CLAREMONT COLLEGE

Thinking and learning dispositions term 4 2017

Thinking and learning dispositions term 4 2017

13th October 2017

THINKING AND LEARNING DISPOSITIONS FOR TERM 4

CJ Simister’s program uses 14 dispositions for active thinking and learning to explore and improve ‘intellectual character’. Our school divides these up across the year so that we explicitly teach these skills. This term we focus on the following: 

ALL SCHOOL

Flexibility of Mind

Revision & Consolidation of all dispositions when opportunities arise.

PRIMARY ONLY

Originality

Initiative

DEFINITIONS FROM ‘CHARACTER, GRIT & RESILIENCE POCKETBOOK’

Flexibility of Mind - Being ‘porous’: open to new evidence, ideas and arguments.

Originality - Generating ideas, making connections, approaching problems creatively. Initiative - Being Independently minded, resourceful and strategic.

(Simister, 2017)

HOW DO WE EMBED THESE DISPOSITIONS INTO TEACHING AND LEARNING?

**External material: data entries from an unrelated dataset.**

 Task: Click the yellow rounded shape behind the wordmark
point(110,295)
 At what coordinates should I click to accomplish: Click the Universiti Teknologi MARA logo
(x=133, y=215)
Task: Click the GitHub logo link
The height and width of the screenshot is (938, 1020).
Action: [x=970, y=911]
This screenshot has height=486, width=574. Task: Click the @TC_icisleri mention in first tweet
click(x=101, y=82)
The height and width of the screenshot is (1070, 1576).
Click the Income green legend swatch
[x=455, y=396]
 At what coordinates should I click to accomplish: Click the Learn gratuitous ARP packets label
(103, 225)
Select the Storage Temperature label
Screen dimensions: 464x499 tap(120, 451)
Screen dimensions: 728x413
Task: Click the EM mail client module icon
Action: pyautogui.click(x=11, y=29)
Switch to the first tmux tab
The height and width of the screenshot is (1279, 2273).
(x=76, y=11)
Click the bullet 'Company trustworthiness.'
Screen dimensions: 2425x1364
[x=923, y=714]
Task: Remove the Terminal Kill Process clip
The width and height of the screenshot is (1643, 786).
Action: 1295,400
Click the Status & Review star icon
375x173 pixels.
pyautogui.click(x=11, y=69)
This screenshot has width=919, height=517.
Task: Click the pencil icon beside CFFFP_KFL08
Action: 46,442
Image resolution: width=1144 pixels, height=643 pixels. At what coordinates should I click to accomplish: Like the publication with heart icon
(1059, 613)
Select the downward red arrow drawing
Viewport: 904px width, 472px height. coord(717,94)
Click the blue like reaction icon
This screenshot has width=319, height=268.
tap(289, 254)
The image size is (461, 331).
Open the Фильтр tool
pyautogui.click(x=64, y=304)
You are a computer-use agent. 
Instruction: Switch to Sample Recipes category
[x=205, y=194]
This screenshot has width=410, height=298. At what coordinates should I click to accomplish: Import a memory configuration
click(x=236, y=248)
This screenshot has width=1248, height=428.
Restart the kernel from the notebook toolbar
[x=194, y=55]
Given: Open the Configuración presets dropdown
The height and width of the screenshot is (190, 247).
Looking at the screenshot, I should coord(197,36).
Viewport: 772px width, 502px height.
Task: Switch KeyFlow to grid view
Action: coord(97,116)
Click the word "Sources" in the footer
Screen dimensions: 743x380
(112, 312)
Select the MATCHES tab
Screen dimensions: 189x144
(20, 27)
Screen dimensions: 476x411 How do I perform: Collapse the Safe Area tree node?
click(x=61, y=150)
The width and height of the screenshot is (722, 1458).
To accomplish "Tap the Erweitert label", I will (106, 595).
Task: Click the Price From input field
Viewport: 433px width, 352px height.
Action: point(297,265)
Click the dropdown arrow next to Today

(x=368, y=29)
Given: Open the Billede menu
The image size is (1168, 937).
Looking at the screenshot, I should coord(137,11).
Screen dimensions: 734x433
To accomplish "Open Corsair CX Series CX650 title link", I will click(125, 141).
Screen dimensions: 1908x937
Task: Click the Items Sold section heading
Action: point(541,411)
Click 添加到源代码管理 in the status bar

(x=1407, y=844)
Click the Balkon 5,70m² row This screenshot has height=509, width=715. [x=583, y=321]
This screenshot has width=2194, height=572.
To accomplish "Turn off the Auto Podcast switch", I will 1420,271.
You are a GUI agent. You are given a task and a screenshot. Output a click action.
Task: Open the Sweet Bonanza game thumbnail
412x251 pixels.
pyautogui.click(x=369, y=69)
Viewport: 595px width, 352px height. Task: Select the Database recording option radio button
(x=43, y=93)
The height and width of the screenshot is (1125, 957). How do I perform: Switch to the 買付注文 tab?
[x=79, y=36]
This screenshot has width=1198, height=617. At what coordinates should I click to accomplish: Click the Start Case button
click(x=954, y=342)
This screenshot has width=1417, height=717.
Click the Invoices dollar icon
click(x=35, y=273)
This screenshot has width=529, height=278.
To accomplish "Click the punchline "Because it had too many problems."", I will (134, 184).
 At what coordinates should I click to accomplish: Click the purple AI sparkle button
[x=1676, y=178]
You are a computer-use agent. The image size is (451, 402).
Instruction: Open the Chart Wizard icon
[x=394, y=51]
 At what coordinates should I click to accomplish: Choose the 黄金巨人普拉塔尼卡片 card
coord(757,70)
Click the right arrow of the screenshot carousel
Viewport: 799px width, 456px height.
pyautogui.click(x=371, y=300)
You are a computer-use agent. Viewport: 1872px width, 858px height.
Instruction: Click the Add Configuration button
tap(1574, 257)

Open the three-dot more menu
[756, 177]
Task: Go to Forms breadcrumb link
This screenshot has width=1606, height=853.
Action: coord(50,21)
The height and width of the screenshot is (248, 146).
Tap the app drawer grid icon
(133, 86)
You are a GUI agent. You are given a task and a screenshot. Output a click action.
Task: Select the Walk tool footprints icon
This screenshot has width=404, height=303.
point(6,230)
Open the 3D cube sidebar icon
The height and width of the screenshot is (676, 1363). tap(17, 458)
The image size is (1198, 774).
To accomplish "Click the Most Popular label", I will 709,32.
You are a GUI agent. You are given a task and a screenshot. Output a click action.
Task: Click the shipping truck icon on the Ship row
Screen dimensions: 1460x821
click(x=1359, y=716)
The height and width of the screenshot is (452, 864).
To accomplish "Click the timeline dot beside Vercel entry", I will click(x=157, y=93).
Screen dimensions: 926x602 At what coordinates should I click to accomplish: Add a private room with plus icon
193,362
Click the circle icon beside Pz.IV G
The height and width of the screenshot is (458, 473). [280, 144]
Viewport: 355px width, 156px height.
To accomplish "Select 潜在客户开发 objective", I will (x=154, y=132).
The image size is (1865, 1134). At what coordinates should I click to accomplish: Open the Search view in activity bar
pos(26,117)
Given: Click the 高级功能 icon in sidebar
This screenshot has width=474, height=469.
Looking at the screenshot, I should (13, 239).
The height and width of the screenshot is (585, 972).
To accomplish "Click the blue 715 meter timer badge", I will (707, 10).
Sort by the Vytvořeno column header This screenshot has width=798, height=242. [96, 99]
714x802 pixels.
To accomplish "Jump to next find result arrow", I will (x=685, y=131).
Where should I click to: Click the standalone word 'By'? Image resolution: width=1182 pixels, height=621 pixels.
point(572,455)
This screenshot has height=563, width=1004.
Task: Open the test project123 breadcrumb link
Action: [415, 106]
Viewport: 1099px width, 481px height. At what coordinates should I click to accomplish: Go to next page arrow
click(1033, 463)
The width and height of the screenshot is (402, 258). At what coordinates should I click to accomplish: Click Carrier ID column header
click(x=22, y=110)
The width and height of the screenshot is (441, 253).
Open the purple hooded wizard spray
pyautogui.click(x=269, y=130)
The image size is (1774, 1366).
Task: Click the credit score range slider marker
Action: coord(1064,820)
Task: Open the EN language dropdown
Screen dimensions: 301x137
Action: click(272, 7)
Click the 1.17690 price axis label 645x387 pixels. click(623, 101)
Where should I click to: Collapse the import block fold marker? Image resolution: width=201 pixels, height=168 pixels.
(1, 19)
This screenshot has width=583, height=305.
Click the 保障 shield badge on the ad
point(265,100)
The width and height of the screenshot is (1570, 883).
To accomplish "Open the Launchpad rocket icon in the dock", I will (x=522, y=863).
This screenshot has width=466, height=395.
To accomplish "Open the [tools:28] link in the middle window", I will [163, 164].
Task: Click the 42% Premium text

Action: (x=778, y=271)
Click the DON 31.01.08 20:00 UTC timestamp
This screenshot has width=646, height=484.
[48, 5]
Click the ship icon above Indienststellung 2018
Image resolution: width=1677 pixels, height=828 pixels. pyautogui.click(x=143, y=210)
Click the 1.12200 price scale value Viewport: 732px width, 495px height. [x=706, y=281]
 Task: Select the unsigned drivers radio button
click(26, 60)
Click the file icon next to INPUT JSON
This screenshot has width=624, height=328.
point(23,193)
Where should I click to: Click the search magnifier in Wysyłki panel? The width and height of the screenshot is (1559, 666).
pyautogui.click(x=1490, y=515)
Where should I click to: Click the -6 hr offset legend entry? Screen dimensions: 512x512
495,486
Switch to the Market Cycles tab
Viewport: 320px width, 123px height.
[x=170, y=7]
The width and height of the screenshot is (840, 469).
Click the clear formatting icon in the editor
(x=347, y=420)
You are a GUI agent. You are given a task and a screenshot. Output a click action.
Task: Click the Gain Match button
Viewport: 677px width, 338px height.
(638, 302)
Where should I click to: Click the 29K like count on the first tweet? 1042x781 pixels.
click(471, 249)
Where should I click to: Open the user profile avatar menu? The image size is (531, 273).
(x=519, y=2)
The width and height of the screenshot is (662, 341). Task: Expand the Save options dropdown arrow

At school we know that it is important to explicitly teach dispositions. Each and every one of us comes with a set of strengths and weaknesses as far as our personal dispositions, but these are our starting point for growth, not something we are stuck with. This is why it is important that we learn using a ‘growth mindset’ (Dweck) to develop our skills. Therefore, while embedding the dispositions we aim to:

a. Be consistent with our terminology and definitions;

b. Be explicit about what the students are learning;

c. Be collaborative by giving the same messages through a whole school approach;

d. Be balanced by treading that delicate line between enthusiasm and overkill; and

e. Be creative and present the dispositions in an engaging and meaningful age-appropriate way. (from Simister, 2017, p30)

HOW CAN YOU HELP AT HOME?

Here are some ideas that might help you have conversations about this term’s dispositions for learning at home:

1. Notice the specific dispositions in a friend, aunty, sibling or in a fictional character from a book you are sharing;

2. Rate yourself in relation to each disposition (1 to 10) and talk about what you might do to develop each disposition;

3. Role-model a disposition for your child;

4. Use ‘Thinking Aloud’ to reflect on a disposition you are displaying, reading about in a newspaper, or even seeing in your pet; and/or

5. Recognise and celebrate a disposition you observe your child demonstrate.

 “Dispositions provide an excellent guide for teachers, parents and everyone who cares about education to develop schools and communities as cultures of dispositional thinking.” (Zhao, 2014) Enjoy being a part of this learning journey with your child or children.